The United States Government Configuration Baseline (USGCB) is an initiative to provide federal agencies with guidance for information security configuration best practices.
The USGCB aims to standardize IT configuration settings, reduce costs, accelerate technology adoption rates, improve efficiency, and strengthen system hardening procedures to address both current and yet-to-be-discovered security threats. It also contains mandates for power-management settings to save energy, lower costs, protect the environment and comply with executive orders.
USGCB implementation is the responsibility of each government agency or contracting organization. It can be customized to address an organization's own unique requirements and/or operational challenges. To ensure compliance and minimize management complexity, organizations and agencies are expected to implement USGCB settings, follow proper procedures, document and track any changes to USGCB settings,and continuously comply with its mandates.
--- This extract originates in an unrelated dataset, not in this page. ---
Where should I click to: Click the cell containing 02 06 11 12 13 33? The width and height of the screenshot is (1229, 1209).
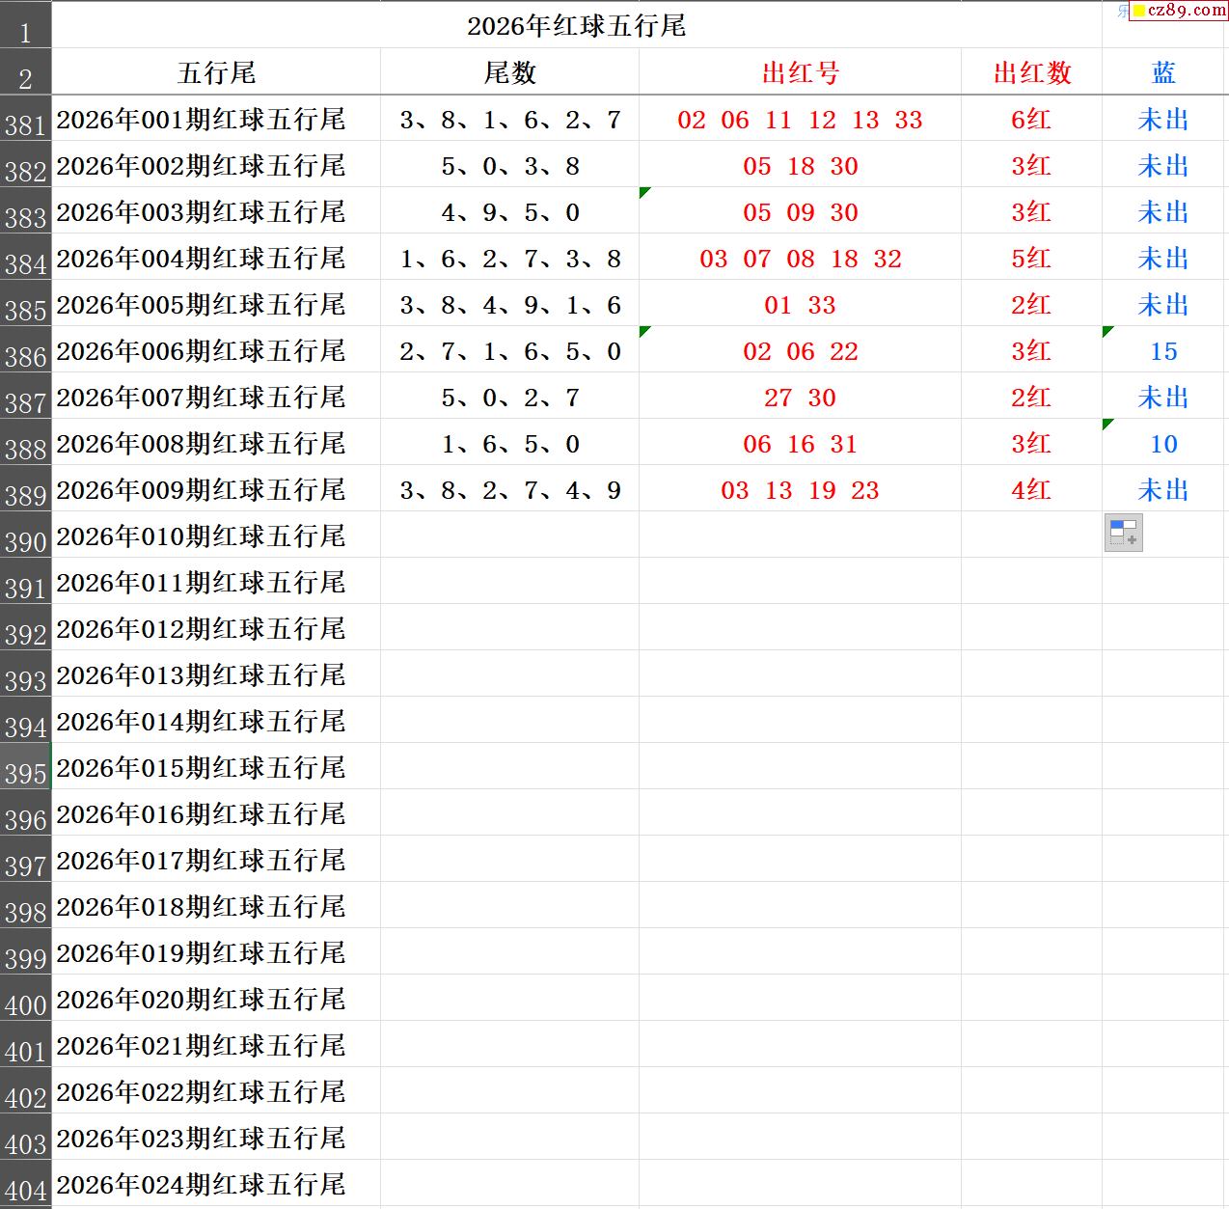pos(800,120)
Issued by the Office of Management and Budge (OMB), the USGCB evolved from a directive called the Federal Desktop Core Configuration (FDCC), which required agencies to adopt security configurations defined by the National Institute of Standards and Technology (NIST) for Windows XP and Windows Vista operating systems. As software and operating systems were updated and new products released, the government has had to update the standard. In 2010, the USGCB was created to clarify mandates in the FDCC and constitute the configuration settings component of it. USGCB currently has content applicable to Windows 7, Windows 7 Firewall, Windows Vista, Windows Vista Firewall, Windows XP, Windows XP Firewall, Internet Explorer 7, Internet Explorer 8, and Red Hat Enterprise Linux.